Text section:
Many investors simply avoid the market in times of volatility. Yet if you’re a long-term investor with a diversified portfolio, a volatile market shouldn’t scare you. Instead, consider three top TSX stocks like these that offer strong growth in the years and even decades to come.
WPT Industrial REIT (TSX:WIR.UN) shares climbed 73% in the last year with the growth in e-commerce. Yet after a major boom in e-commerce, share growth has slowed to a trickle with only about 6% growth in the last few months.
However, this stock could be a strong long-term hold, even though it’s a young company. WPT Industrial owns 109 properties across the United States as of writing. These light industrial properties simply store and ship out products for companies, including e-commerce giants.
Management reported strong revenue growth even before the pandemic, and that climbed even higher during it. Most recently it reported 45% growth year over year, and that looks to continue in the future and beyond. Yet it still offers an attractive 1.1 price-to-book (P/B) ratio and 7.7 price-to-earnings (P/E) ratio.
Even with the pandemic eventually coming to an end, e-commerce will continue to drive major growth in the next decade. So, investors can look forward to continued revenue increases and thus returns as well as a 4.97% dividend yield.
Wheaton Precious Metals
Investors are also a bit confused on what’s happening with gold. When the pandemic started and then a market crash, gold surged. But investors quickly learned that growth stocks were available in the tech sector and abandoned gold. But don’t count out gold quite yet. It might just be time for another option.

Required action 1:
In the investing text, replace "long-term investor" with "patient investor" and write out the passage between "Many investors simply" and "decades to come.", inclusive.
Required action 2:
Answer these questions from the investing text:
(a) By how much did WPT Industrial REIT shares climb in the last year?
(b) How many properties does WPT Industrial own across the United States?
(c) What dividend yield does WPT Industrial REIT offer?
Required action 3:
According to the investing text, why can WPT Industrial REIT investors look forward to continued revenue increases even after the pandemic ends?

(Stored items)
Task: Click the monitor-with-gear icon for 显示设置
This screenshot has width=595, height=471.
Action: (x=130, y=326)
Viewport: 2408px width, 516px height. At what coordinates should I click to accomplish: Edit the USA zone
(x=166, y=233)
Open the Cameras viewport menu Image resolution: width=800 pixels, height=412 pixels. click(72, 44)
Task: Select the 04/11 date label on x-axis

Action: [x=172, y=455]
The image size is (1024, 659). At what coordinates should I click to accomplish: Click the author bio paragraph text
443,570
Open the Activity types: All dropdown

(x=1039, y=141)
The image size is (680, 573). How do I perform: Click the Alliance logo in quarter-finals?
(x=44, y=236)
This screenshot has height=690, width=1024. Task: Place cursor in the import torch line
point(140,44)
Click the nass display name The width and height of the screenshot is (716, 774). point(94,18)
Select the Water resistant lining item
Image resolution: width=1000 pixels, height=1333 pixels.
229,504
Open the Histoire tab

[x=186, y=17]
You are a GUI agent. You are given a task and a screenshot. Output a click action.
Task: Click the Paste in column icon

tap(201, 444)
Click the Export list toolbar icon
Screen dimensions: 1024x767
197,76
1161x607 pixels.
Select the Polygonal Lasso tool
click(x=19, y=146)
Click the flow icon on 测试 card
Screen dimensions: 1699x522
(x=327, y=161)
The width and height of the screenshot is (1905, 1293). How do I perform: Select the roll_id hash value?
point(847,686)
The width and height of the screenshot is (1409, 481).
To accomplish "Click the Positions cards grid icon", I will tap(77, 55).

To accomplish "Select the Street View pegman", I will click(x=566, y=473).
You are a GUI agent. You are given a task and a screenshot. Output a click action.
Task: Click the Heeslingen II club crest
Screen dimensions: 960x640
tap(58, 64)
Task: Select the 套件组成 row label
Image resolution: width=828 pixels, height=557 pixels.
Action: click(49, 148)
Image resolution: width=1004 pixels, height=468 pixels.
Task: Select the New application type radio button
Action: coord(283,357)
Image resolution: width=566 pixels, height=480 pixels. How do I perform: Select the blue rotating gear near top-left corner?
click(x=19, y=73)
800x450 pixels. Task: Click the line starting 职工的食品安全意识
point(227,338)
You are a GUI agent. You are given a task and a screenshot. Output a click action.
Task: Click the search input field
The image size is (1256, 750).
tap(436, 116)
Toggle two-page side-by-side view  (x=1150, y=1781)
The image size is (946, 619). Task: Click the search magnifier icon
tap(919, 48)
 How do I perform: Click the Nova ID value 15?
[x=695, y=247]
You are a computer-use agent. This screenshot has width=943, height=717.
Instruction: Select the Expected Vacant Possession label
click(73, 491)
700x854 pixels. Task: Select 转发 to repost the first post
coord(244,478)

Answer space 1:
Many investors simply avoid the market in times of volatility. Yet if you’re a patient investor with a diversified portfolio, a volatile market shouldn’t scare you. Instead, consider three top TSX stocks like these that offer strong growth in the years and even decades to come.

Answer space 2:
(a) 73%
(b) 109
(c) 4.97%

Answer space 3:
E-commerce will keep driving major growth over the next decade, even once the pandemic ends. The company's light industrial properties store and ship out products for companies, including e-commerce giants.